***** Tekst strony

Korzystasz z Internet Explorera 8 (lub starszego...)! W związku z tym: - ta strona będzie prawdopodobnie wyświetlać się nieprawidłowo, - najwyższy czas na aktualizację lub zmianę przeglądarki! ;)
reklama
reklama
Jaki koń jest, każdy widzi - spotkanie z Ulą Kowalczuk
"Koń jaki jest, każdy widzi" a "kto nie ma konia, ten musi pieszkami chodzić"
Przysłowia są mądrością Polaków, a konie przez wieki były ich dumą. To spotkanie traktować będzie o jednym i drugim.
Fakt, że w XVI i XVII wieku Polska była potęgą w hodowli koni, którymi zachwycały się wszystkie narody europejskie, spowodował,
że stały się one częścią naszej kultury i na stałe weszły do narodowej mitologii.
Mamy przyjemność zaprosić Was na niezwykle oryginalne spotkanie z niezwykle interesująca osobowością - Panią Ulą Kowalczuk, autorką książki "Koń jaki jest, każdy widzi - czyli alfabetyczny zbiór 300 konizmów".
Krótko o książce:
To książka o przysłowiach, powiedzeniach i innych konstrukcjach językowych związanych z końmi nazwanych przeze mnie konizmami. Używają ich wszyscy Polacy - i ci, co kochają konie, i ci, którzy w ogóle nie mają z nimi do czynienia. Dajemy „konia z rzędem”, mamy „końskie zdrowie”, jesteśmy „kuci na 4 nogi”, potrafimy „stanąć dęba”, zażywamy „końską dawkę” leków, stajemy „w szranki”, otaczają nas „konie mechaniczne”, „dosiadamy swojego konika”. Nie ma dnia żeby w mediach ktoś nie użył jakiegoś konizmu, mówiąc np.: „okiełznałem ten temat”, „znają się jak łyse konie” lub „wygrali tę potyczkę w cuglach". Wśród dawnych powiedzeń znalazłam między innymi takie jak "Konia tanio nie ceń, króla o mało nie proś" lub "Upominek jak żmudzinek, jak fryz oracya". Jest ich w języku polskim ponad 800, niektóre też archaicznie brzmiące - ale przez to piękne.
A kim jest nasza prelegentka?
Zapytana o to, kim jest odpowiada:
"Jestem „gadułą”, opowiadaczką, gawędziarką (storytellerką - choć nie lubię obcobrzmiących zapożyczeń to jednak czasem – podobnie jak konizmy - wyrażają one krótko i trafnie to co w przeciwnym razie wymagałoby dłuższych opisów). Opowiadam gawędy o języku polskim, o koniach, anegdoty, wątki z historii, i wątki z własnych doświadczeń z koniem i życiowych.

**********
***** Podane informacje

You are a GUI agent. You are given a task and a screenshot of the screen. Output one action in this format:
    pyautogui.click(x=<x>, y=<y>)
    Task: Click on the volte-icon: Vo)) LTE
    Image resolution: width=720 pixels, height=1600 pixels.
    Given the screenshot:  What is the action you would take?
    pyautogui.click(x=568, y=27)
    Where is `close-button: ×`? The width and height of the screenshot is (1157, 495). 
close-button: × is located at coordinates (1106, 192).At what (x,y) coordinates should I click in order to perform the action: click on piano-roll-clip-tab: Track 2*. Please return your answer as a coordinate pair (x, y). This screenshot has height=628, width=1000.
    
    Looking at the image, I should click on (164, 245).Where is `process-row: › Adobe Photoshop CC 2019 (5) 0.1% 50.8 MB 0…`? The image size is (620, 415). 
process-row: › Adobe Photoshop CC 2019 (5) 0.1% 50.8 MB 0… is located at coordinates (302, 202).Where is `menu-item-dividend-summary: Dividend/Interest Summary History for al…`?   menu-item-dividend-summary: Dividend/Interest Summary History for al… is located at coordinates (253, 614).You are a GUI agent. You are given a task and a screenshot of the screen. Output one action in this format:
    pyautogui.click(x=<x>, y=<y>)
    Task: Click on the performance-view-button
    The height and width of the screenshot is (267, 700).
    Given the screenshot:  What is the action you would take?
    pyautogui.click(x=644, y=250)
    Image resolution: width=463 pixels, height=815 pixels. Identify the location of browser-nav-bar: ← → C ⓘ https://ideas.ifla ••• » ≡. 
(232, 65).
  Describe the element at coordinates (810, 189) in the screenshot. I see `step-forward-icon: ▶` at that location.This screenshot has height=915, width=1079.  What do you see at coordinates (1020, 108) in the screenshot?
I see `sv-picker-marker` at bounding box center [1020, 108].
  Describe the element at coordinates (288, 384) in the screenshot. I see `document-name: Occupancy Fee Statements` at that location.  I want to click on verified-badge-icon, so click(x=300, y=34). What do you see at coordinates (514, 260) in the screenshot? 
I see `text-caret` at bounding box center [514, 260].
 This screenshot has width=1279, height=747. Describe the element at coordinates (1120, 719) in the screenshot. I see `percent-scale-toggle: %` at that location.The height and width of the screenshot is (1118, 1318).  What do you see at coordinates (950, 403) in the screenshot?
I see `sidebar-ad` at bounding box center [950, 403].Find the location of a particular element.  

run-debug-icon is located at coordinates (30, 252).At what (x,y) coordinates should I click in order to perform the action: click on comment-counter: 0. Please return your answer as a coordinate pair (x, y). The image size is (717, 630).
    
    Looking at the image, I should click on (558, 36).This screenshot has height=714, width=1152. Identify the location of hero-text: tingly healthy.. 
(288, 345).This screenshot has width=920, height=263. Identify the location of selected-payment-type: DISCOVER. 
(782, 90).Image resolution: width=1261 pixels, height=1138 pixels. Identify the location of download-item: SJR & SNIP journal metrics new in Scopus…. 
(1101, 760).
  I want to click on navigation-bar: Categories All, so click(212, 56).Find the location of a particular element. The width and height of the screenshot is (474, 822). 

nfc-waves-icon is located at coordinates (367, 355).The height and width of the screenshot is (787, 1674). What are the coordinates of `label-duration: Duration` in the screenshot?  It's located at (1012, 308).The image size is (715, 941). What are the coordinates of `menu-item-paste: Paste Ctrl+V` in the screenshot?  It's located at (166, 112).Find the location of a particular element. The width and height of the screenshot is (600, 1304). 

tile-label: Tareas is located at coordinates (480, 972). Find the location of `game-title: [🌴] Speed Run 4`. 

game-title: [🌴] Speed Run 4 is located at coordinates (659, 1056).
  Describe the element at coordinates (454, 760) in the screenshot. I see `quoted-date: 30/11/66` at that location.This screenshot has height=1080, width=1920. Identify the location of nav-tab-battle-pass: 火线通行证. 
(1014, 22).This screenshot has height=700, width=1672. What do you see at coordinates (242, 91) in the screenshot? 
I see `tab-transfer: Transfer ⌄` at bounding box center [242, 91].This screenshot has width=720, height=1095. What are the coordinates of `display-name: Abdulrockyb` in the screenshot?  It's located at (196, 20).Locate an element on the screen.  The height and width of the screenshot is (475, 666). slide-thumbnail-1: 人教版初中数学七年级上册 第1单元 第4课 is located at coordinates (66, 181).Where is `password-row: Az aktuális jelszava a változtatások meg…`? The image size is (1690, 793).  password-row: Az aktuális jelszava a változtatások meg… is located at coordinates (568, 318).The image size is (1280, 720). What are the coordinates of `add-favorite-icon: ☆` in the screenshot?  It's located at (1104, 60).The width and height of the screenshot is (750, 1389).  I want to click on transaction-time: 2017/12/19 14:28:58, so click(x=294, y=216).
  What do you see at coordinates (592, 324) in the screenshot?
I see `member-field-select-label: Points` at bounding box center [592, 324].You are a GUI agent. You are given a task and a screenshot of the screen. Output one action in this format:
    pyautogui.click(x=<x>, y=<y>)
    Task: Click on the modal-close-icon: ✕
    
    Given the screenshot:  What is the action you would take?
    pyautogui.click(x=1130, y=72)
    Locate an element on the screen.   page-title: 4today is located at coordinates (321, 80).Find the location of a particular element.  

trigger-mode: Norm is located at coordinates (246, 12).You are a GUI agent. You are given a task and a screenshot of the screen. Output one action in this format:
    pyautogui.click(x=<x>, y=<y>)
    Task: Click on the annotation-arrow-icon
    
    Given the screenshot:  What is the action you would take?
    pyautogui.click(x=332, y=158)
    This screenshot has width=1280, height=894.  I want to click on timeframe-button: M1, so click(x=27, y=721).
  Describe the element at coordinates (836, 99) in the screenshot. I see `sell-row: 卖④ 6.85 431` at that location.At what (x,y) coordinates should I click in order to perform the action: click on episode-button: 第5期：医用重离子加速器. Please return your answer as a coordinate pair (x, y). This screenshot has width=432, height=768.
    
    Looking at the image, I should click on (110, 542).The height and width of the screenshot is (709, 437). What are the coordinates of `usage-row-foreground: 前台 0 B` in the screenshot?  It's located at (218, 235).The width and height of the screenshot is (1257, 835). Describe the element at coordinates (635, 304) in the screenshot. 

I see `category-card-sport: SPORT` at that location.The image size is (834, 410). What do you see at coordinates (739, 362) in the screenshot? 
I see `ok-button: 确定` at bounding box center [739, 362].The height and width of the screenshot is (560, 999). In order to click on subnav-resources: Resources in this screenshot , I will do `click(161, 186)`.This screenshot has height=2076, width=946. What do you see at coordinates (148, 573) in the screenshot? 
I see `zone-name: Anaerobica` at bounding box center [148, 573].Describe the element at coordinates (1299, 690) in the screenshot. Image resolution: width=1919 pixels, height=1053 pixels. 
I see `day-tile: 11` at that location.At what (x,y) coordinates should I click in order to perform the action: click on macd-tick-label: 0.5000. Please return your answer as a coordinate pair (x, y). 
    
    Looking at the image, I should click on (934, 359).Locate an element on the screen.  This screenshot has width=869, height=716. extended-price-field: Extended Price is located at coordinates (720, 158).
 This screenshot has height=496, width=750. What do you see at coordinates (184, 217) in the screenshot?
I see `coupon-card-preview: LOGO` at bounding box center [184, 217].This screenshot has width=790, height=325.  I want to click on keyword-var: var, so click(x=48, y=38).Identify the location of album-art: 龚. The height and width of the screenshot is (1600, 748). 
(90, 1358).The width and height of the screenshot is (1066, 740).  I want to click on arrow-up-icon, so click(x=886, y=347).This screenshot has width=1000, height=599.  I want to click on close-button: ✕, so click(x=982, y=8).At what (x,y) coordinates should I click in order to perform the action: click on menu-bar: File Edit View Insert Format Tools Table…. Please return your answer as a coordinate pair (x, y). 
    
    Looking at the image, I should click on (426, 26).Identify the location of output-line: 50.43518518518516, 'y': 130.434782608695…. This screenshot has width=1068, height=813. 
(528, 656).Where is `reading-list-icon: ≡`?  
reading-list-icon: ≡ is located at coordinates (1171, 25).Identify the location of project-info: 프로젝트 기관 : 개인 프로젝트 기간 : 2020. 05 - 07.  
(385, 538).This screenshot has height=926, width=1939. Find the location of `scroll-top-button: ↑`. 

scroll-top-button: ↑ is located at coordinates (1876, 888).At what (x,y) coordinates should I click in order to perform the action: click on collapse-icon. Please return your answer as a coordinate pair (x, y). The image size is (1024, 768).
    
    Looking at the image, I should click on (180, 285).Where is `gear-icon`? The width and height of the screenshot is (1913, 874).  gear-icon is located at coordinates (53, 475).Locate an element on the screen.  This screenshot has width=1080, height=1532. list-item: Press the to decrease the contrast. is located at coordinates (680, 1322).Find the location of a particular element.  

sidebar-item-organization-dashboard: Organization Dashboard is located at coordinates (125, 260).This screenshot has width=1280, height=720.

**********

Zestaw zadań
1 – Zwróć słowo w słowo fragment tekstu strony, który zaczyna się od słów „Zapytana o to, kim” i kończy na słowach „koniem i życiowych.”.
2 – Odpowiedz na podstawie tekstu strony:
(a) W których wiekach Polska była potęgą w hodowli koni?
(b) Ile konizmów zawiera zbiór według tytułu książki?
(c) Ile takich powiedzeń jest w języku polskim według opisu książki?
Materiał nie jest tu do niczego potrzebny.

Twoje odpowiedzi
1 –
Zapytana o to, kim jest odpowiada:
"Jestem „gadułą”, opowiadaczką, gawędziarką (storytellerką - choć nie lubię obcobrzmiących zapożyczeń to jednak czasem – podobnie jak konizmy - wyrażają one krótko i trafnie to co w przeciwnym razie wymagałoby dłuższych opisów). Opowiadam gawędy o języku polskim, o koniach, anegdoty, wątki z historii, i wątki z własnych doświadczeń z koniem i życiowych.

2 –
(a) W XVI i XVII wieku.
(b) 300.
(c) Ponad 800.